Un relevé trimestriel est une liste de tous les élèves d’un pensionnat autochtone pour un trimestre donné; c’est un document financier officiel. Le personnel d’un pensionnat autochtone remplit ces formulaires 4 fois par an, soit le 31 mars, le 30 juin, le 30 septembre et le 31 décembre, pour les envoyer au gouvernement du Canada et recenser le nombre d’élèves qui fréquente chaque pensionnat. Le nombre d’élèves qui fréquente une école et leur assiduité déterminent les montants du financement que le gouvernement octroie à chaque pensionnat.
Le montant du financement offert par le gouvernement sert à défrayer les coûts de l’entretien, les salaires et les dépenses telles que la nourriture, les vêtements, etc., du pensionnat et des élèves. Le système des pensionnats autochtones n’est que maigrement financé; les employés ne sont pas bien rémunérés, les établissements dépendent grandement des dons et fonctionnent en grande partie grâce au travail des élèves.
Un pensionnat ne reçoit aucune subvention tant que le gouvernement ne reçoit pas son relevé trimestriel. Le montant de l’allocation par élève du trimestre est établi comme suit : le nombre moyen de jours de fréquentation des élèves est multiplié par le montant de la subvention trimestrielle établie par élève.
Exemple:
Au pensionnat autochtone de Kamloops, il y a 318 élèves, soit 154 garçons et 164 filles. En 1947, l’allocation par élève du pensionnat autochtone de Kamloops est de 195 $ par année, ou 0,53 $ par jour.
Le nombre total de jours où les élèves habitent au pensionnat de janvier à mars s’élève à 27 410. Si aucun élève n’a manqué une journée au pensionnat, le nombre de jours total se serait élevé à 28 620 jours, soit 90 jours x 318 élèves.
Le nombre total de jours où les élèves habitent an pensionnat est divisé par le nombre total de jours du trimestre. Il y a 90 jours dans le trimestre de janvier à mars, ce qui signifie que la fréquentation moyenne des élèves pour ce trimestre est de 304,55, or le pensionnat reçoit seulement 285 + 10 jours. Le nombre est ensuite multiplié par l’allocation trimestrielle pour un total de 14 381,25 $.
Dans l’éventualité où aucun des 318 élèves n’a manqué une journée, le total de la subvention s’élèverait à 15 502,50 $, soit 318 élèves x 48,75 $. La différence est de 1 121,25 $.
Le personnel additionne les jours passés au pensionnat et les jours de classe pour tous les élèves afin de calculer l’allocation par élève du trimestre.

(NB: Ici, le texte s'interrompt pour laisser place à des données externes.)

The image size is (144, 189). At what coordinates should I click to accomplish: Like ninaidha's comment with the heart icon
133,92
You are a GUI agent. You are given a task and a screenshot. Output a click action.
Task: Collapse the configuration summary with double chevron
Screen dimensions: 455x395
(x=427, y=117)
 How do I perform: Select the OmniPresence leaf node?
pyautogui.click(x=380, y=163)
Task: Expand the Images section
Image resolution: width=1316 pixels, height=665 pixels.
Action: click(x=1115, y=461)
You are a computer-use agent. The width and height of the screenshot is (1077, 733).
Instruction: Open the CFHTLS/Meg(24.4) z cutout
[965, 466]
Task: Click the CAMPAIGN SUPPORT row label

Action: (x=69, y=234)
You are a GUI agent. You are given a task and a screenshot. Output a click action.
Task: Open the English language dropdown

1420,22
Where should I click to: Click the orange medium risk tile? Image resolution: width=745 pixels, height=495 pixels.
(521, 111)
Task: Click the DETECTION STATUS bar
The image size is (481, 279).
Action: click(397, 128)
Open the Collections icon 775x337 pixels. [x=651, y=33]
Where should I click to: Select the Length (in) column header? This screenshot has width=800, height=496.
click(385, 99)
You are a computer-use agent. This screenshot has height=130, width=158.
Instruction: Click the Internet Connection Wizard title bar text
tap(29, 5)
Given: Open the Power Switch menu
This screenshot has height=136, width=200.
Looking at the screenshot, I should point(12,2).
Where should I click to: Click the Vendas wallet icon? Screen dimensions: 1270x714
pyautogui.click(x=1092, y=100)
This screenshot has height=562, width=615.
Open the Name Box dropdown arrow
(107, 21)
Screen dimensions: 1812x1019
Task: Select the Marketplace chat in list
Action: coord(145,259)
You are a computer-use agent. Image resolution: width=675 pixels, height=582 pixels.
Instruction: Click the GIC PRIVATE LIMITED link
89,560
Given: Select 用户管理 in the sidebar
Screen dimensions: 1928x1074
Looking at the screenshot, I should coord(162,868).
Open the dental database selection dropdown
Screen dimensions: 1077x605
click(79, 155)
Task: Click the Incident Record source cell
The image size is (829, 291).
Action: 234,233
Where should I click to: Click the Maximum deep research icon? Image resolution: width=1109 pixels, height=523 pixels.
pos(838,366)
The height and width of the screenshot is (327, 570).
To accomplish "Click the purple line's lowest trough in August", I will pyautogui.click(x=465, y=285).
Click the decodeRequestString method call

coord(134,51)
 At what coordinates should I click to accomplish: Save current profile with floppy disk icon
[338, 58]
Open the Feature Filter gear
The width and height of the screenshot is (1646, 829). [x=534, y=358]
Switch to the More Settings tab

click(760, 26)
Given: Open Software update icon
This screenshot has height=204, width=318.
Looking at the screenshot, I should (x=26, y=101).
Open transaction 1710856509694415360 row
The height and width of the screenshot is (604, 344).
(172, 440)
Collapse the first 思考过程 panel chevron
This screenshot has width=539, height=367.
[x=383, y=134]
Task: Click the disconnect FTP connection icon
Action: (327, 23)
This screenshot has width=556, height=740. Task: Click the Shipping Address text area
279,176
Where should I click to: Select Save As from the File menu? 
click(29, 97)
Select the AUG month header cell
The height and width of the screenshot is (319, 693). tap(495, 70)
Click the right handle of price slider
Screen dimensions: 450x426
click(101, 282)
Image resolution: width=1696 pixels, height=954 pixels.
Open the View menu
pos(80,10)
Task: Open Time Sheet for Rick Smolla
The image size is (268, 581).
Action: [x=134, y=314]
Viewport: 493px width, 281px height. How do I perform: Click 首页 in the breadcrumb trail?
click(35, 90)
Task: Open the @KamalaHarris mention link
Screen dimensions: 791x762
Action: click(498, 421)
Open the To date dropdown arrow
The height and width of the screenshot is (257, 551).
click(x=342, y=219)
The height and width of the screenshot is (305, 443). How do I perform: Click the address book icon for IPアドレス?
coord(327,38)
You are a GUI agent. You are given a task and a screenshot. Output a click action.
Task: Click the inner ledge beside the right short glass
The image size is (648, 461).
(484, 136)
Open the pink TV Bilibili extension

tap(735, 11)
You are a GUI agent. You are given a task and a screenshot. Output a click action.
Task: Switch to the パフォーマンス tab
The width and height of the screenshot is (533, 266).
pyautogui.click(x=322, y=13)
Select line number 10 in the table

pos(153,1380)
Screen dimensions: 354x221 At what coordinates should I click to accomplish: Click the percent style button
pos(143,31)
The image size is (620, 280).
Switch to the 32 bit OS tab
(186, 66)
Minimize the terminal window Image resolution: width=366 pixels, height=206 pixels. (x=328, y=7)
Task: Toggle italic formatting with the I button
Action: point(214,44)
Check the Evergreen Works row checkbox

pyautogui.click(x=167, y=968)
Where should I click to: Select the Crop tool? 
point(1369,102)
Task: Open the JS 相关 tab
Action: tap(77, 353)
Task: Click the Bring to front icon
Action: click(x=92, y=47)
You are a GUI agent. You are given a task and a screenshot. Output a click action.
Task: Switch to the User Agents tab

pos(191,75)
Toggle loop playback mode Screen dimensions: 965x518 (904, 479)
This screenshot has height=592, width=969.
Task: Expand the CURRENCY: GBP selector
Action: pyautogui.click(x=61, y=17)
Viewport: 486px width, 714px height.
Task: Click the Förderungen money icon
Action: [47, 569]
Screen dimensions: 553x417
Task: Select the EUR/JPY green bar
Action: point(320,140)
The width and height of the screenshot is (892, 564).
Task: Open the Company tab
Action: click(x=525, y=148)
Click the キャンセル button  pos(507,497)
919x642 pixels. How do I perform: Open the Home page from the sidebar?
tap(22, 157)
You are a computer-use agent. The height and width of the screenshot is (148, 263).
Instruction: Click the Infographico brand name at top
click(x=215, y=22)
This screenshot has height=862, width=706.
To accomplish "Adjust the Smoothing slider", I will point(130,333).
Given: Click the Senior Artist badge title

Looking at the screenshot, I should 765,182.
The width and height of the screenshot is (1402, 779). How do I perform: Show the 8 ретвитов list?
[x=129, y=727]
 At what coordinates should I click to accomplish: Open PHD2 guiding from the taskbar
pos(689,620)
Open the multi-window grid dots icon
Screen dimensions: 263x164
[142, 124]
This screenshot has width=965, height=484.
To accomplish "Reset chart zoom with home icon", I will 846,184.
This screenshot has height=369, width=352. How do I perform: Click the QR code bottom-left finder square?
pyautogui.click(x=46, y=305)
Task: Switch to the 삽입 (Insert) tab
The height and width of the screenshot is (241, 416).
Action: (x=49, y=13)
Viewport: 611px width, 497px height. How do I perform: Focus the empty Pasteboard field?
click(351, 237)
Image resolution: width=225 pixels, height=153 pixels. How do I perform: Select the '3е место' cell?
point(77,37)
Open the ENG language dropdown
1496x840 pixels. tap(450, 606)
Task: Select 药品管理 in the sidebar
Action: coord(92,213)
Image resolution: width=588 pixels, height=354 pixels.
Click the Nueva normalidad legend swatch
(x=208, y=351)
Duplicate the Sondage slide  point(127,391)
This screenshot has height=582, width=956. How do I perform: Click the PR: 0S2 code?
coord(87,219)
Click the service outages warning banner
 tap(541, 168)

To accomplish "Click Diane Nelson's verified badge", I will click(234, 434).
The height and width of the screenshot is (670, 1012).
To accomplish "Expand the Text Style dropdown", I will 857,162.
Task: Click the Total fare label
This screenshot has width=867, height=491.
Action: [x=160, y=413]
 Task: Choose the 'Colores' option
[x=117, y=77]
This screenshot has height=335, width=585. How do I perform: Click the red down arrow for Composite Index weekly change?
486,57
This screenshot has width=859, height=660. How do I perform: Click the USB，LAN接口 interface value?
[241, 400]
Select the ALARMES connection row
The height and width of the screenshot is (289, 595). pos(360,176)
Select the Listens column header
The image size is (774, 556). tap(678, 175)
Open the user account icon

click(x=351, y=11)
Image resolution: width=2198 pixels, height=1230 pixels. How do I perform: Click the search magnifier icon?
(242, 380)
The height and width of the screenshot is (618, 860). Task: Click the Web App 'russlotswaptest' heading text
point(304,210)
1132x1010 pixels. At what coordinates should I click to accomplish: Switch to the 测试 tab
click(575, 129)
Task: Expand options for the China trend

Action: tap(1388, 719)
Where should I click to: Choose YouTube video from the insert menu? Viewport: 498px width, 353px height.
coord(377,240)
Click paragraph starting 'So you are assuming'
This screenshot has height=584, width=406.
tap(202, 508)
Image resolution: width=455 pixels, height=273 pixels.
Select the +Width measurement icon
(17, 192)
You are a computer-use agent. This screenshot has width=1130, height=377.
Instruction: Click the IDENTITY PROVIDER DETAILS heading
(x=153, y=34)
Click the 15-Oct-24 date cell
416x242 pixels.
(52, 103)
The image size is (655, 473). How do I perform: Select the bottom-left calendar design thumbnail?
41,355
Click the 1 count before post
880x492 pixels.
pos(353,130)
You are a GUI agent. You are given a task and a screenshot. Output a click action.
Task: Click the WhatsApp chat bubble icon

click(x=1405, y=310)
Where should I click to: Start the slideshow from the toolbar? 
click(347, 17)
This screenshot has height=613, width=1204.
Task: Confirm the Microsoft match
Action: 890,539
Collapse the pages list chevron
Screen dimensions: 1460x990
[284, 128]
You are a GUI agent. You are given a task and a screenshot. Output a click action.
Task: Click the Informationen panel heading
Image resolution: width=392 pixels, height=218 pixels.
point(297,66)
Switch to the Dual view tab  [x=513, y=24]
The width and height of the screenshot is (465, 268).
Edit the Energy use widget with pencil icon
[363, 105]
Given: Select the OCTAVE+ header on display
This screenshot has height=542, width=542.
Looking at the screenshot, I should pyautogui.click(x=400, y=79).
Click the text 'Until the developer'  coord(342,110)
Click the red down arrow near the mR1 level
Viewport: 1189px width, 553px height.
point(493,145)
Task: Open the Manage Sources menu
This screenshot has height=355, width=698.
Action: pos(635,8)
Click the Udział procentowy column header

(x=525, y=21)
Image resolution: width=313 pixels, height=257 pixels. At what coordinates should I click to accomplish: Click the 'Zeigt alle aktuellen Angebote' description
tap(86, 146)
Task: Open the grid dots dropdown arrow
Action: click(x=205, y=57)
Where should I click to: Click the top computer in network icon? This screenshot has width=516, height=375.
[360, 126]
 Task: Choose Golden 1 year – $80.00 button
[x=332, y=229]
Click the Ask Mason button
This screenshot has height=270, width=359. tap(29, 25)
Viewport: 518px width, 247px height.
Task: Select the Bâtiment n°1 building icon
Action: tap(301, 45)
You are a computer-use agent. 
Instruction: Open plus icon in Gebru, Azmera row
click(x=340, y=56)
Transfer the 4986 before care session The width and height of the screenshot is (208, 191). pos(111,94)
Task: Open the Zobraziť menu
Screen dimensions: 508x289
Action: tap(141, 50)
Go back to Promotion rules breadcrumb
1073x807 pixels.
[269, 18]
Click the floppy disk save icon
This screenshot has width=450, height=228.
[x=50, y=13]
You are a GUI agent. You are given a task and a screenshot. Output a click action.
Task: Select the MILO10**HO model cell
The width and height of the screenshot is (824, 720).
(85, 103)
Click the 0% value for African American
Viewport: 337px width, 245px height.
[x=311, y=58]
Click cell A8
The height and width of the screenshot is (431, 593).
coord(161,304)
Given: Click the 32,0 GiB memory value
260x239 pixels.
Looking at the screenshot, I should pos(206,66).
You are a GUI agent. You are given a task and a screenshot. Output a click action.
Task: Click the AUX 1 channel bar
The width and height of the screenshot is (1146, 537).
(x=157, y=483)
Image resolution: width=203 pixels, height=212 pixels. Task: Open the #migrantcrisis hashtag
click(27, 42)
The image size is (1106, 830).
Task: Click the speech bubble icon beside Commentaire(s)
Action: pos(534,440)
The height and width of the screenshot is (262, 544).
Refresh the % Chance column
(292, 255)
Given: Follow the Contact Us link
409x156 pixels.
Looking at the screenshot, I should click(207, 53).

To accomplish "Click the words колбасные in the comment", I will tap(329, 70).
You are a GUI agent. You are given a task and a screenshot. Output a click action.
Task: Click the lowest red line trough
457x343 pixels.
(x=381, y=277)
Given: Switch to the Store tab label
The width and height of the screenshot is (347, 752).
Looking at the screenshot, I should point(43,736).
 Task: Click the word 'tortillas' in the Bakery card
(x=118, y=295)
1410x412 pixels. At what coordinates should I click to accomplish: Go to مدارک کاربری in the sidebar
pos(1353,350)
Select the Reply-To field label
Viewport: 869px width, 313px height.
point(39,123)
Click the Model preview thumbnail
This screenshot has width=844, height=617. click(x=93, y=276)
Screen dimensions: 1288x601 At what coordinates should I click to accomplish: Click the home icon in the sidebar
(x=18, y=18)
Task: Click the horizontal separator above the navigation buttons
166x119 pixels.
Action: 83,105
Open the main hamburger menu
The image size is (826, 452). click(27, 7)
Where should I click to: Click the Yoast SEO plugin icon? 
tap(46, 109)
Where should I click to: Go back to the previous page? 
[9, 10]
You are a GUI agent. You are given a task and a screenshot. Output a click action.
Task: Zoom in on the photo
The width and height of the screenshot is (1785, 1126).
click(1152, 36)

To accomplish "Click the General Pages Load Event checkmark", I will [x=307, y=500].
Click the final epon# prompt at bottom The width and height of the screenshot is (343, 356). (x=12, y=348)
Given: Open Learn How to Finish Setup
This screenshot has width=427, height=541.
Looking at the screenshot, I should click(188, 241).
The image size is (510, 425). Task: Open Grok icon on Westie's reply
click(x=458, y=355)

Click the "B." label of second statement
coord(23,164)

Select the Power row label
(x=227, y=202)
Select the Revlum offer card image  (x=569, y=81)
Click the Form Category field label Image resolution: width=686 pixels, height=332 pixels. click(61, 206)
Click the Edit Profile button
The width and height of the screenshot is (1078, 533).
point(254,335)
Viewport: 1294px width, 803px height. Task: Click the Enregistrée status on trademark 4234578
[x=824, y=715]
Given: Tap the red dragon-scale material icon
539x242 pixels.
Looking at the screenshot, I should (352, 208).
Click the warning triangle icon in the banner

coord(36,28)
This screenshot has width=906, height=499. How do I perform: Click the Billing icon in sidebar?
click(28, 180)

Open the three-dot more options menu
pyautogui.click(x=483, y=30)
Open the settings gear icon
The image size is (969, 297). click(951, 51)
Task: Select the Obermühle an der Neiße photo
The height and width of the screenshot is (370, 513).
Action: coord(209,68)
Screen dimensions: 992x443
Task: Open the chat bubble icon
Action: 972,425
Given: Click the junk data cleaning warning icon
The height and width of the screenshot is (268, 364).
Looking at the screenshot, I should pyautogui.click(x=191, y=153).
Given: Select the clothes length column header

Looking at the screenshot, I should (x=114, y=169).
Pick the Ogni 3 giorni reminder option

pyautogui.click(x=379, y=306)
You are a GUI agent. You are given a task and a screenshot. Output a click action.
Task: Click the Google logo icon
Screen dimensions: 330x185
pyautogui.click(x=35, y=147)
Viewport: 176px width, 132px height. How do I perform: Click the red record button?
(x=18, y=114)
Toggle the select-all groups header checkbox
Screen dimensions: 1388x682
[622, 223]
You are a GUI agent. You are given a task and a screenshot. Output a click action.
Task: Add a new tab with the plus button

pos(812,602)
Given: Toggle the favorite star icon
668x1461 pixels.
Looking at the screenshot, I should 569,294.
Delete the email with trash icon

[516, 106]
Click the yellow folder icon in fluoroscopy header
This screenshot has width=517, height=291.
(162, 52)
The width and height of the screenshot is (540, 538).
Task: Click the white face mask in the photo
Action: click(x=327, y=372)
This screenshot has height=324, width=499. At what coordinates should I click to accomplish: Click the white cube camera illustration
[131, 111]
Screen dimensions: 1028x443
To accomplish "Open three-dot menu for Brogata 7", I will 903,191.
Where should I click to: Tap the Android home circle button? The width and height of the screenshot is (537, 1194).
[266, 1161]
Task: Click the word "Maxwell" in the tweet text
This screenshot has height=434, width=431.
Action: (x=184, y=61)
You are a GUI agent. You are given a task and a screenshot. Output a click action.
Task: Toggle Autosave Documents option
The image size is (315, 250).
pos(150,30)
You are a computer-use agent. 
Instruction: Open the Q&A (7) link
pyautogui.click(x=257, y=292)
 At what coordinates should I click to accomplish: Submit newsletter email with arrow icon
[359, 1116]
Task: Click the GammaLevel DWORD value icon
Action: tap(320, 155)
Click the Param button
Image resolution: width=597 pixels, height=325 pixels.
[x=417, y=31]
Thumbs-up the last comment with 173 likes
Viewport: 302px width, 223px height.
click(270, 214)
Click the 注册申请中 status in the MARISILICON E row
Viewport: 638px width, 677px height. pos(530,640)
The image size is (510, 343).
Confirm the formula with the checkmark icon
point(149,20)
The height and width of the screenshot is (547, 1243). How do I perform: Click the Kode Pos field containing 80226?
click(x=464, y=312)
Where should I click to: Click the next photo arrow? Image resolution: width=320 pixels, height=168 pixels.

Comment lire et comprendre un relevé trimestriel?
La raison d’être des relevés trimestriels a changé au cours des ans, donc nous allons nous concentrer sur les relevés trimestriels de 1938 à 1952 qu’il est possible de consulter dans la base de données du Centre national pour la vérité et la réconciliation (CNVR).
Voyons ensemble comment lire et comprendre ce type de document à l’aide du relevé trimestriel du 31 mars 1947 du pensionnat autochtone de Kamloops en Colombie-Britannique. Pour en trouver rapidement une copie, utilisez le code du document R00002084 dans le moteur de recherche de la base de données des archives du CNVR.
Chaque relevé trimestriel est muni d’une page couverture indiquant au personnel du pensionnat la marche à suivre pour le remplir adéquatement. Sur cette page, vous trouverez également le nom du pensionnat, la date de fin du trimestre, le nom du directeur, la date à laquelle le relevé a été rempli, le nom de l’agent des Indiens qui en a accusé réception, ainsi que la date et le lieu de la remise du relevé.
Il semble cependant que le directeur du pensionnat n’a pas rempli les informations sur la page couverture du relevé du 31 mars 1947; elle est vide!
Le directeur a en revanche rempli la page couverture du relevé trimestriel du 30 septembre 1947, donc le code du document est R00002087. Le directeur F.O. Grady OMI a rempli le document le 4 octobre 1947, l’agent des Indiens l’a reçu le 7 octobre et le ministère des affaires indiennes l’a reçu le 14 octobre.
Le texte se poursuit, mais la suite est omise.